I could go on for hours: the DAF 33 with the variomatic gearbox; MG B GT; the Triumph Spitfire and TR7; the Austin Healey; the AMC Eagle – the first crossover – conceived by a carmaker with Studebaker, Packard and Hudson in its DNA, 30,000 employees, erased by Chrysler in 1988 with all its dealers!
Looking into the showrooms at the end of the 70s, few persons would have bet on the success of some carmakers today highly appreciated by customers and dealers: Subaru was selling the 360 (2-cylinder, 2-stroke, 20 hp); in the showroom of the Suzuki dealer there was the Front (2-stroke, three-cylinder, 25 hp); Toyota was promoting the 800 (790cc, two-cylinder boxer, 43 hp).
Whilst in the same years Alfa Romeo commercialised the Alfetta with transaxle, de Dion and DOHC engines; Fiat sell the 124 Sport designed by Boano, Renault launched the revolutionary R5, and Volkswagen surprised the market with Golf GTI.
History has shown that only manufacturers who have invested in product and customer-oriented policies have been successful, while others are struggling with their dealers or no longer exists, folded up on domestic markets, without new range, with wrong commercial policies.
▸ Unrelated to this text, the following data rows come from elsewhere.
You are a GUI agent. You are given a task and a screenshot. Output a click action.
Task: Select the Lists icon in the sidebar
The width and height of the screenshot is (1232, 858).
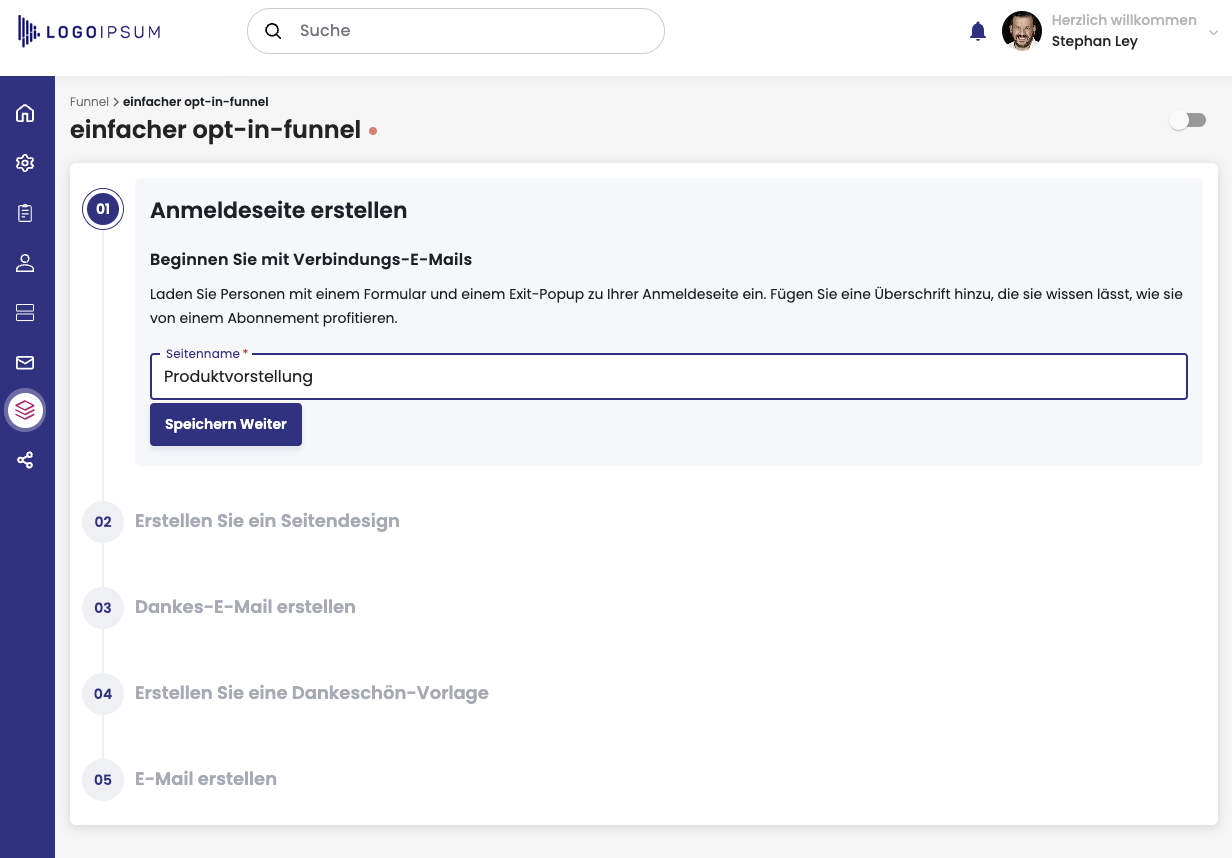pyautogui.click(x=25, y=312)
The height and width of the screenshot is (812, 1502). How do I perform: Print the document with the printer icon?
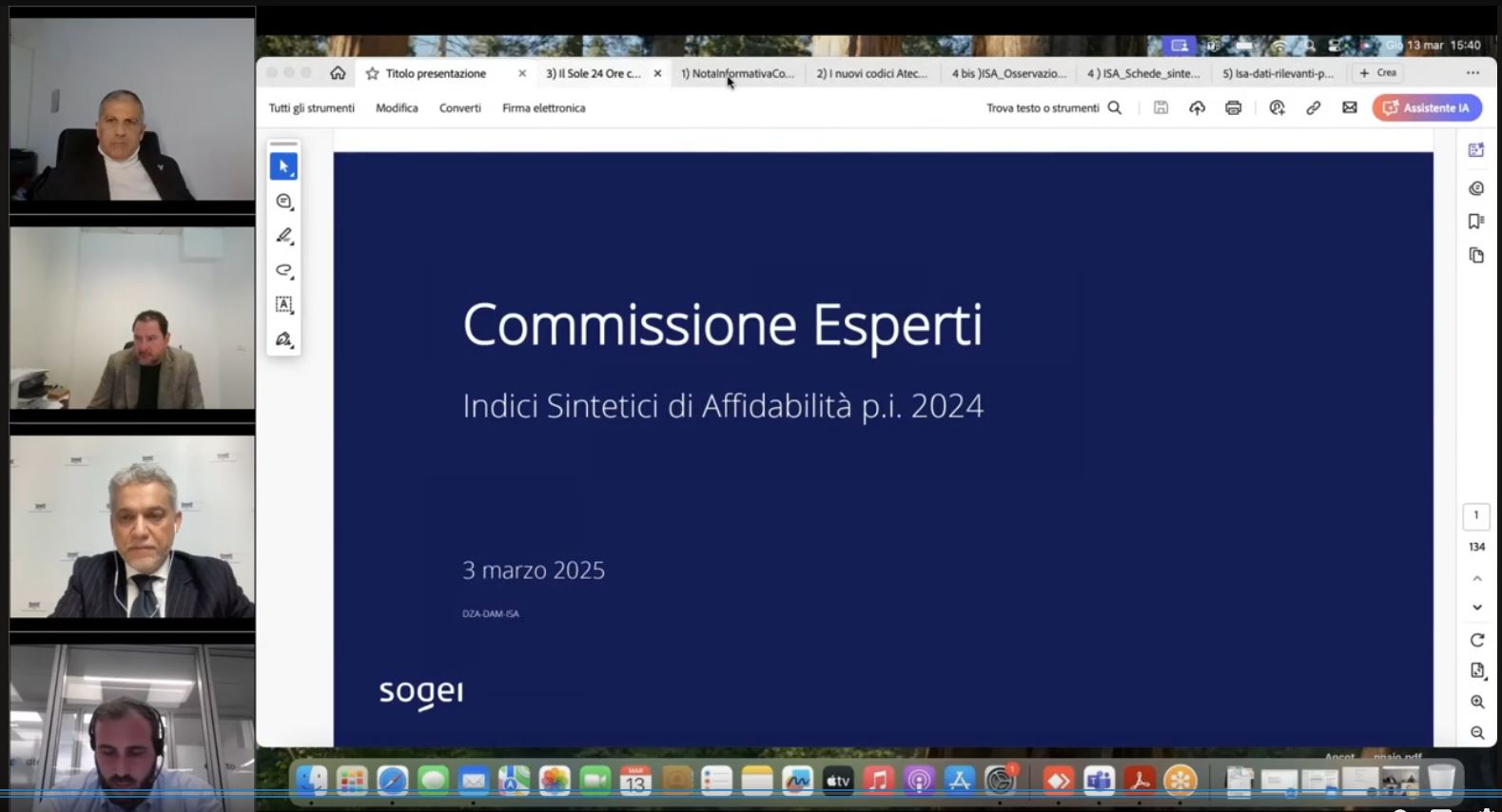(x=1233, y=108)
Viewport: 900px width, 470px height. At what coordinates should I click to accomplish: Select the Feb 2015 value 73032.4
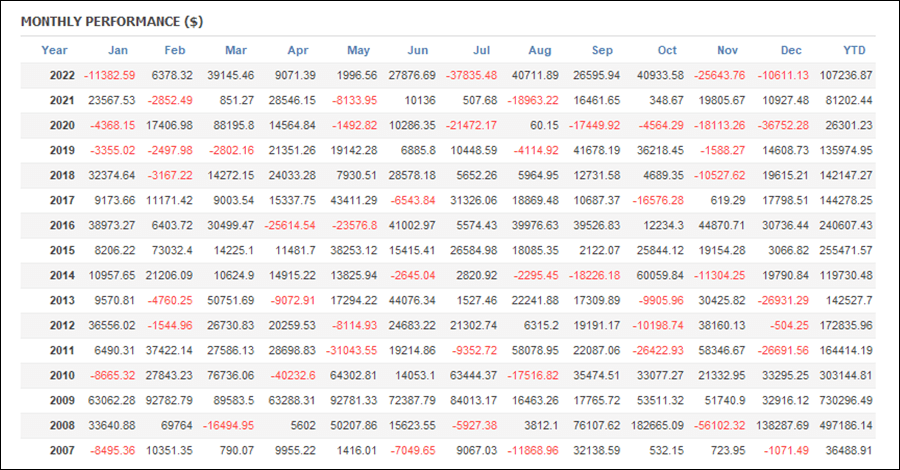coord(172,251)
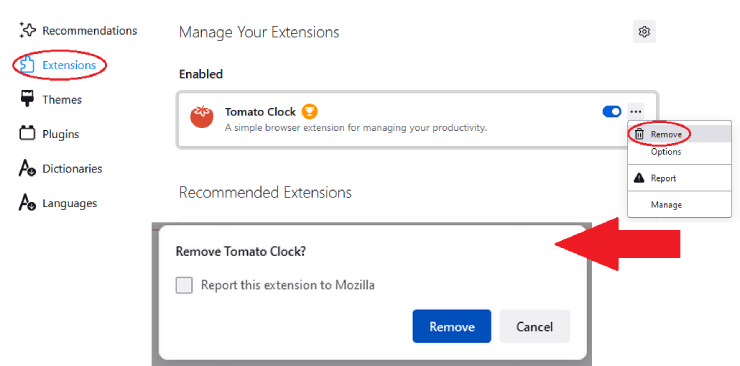
Task: Open the Themes section label
Action: pos(62,100)
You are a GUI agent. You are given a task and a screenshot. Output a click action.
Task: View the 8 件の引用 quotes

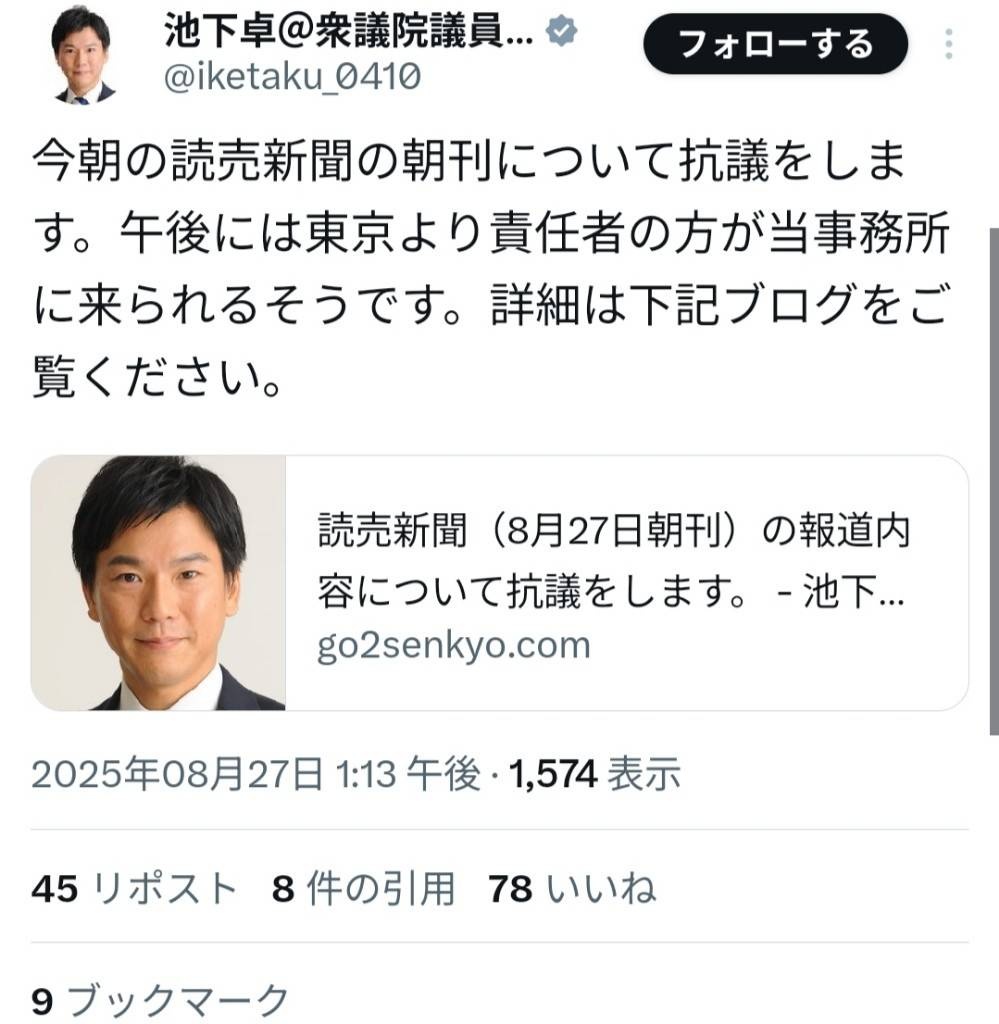click(363, 889)
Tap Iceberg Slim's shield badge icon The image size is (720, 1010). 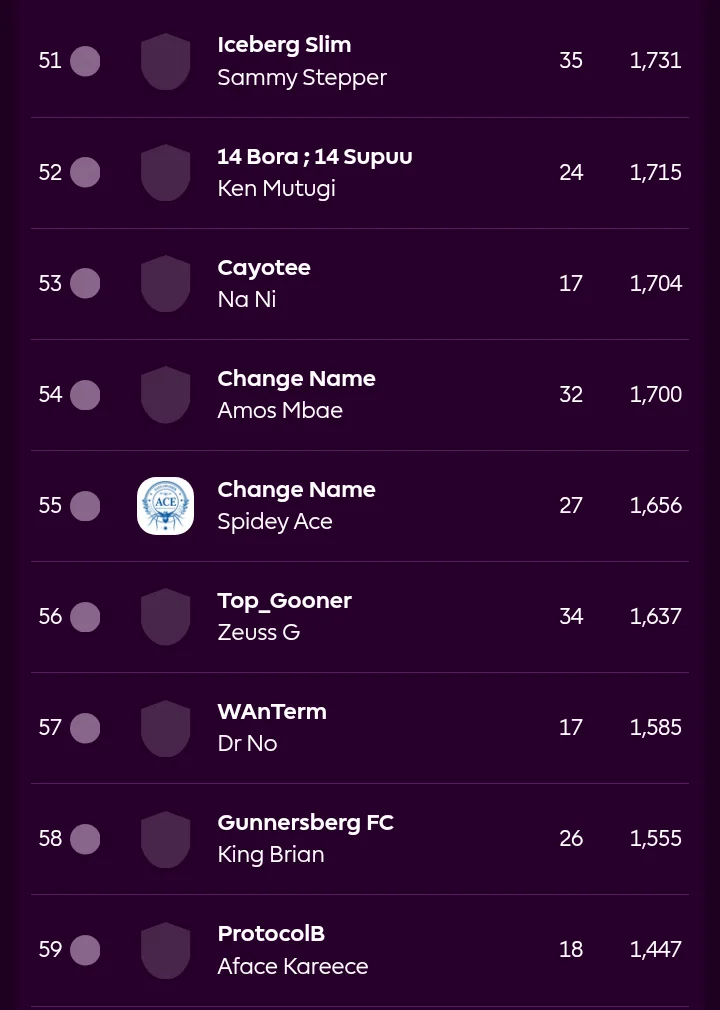(166, 61)
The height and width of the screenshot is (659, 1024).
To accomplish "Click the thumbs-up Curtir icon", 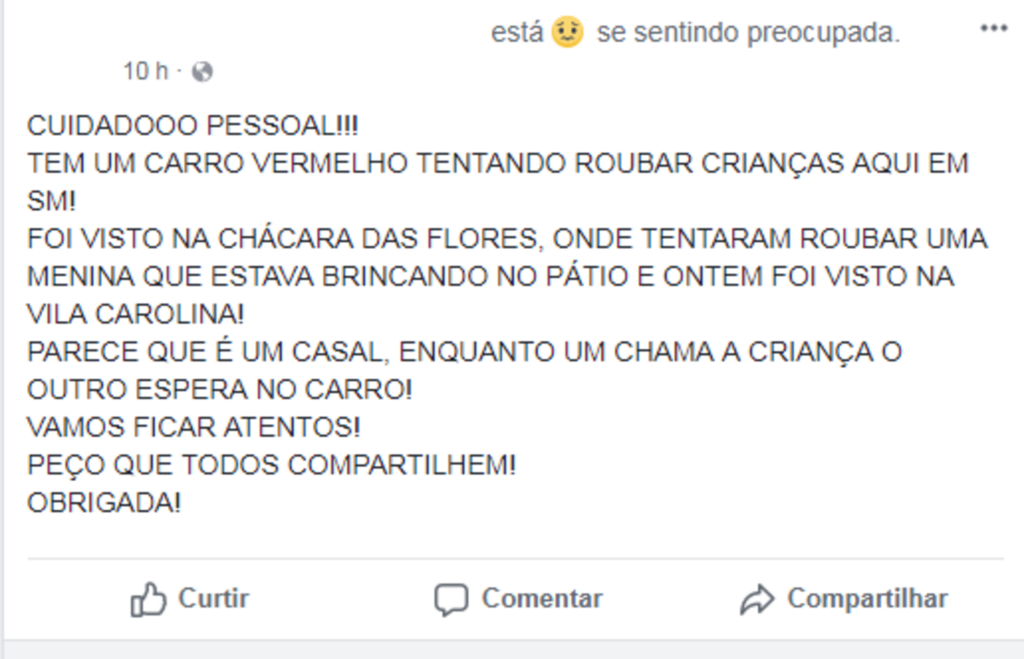I will point(150,598).
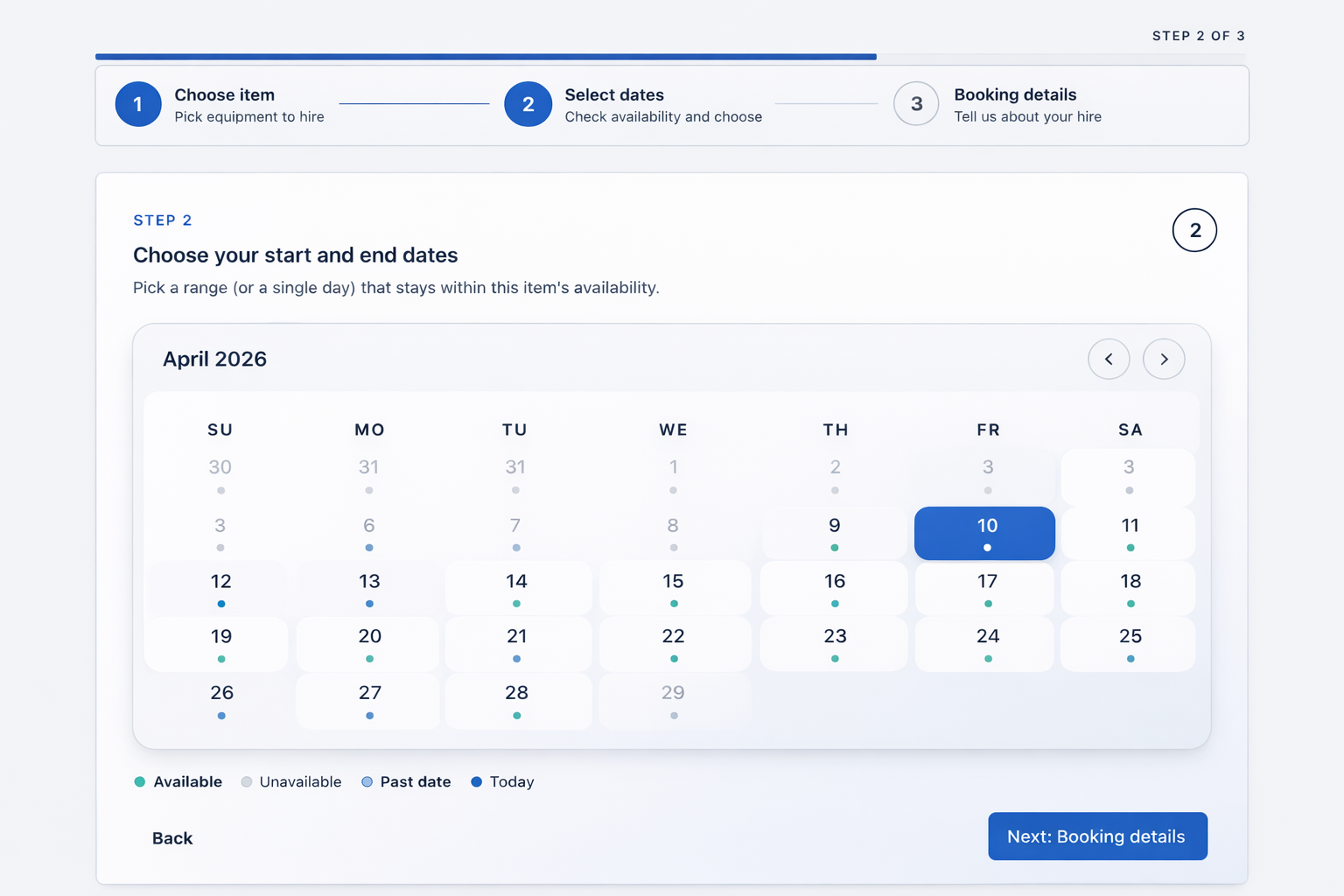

Many brands – rather than wasting resources in unprofitable markets – has decided to leave some marketplaces, abandoning the dealer networks as Suzuki in the US, or Chevrolet and Daihatsu (and Lancia within a short time) in Europe.
Some others carmakers has done the reverse operation, and some brands “disappeared” in the Western markets have “reappeared” in Asia and China, where there are more than 90 local brands.
Hey, here is the “new” Rover 200/300, the Buick assembled with Opel components, the MG scarcely “English styled”, or some unwatchable Lotus sold as they were peanuts.
What will happen in the western marketplaces?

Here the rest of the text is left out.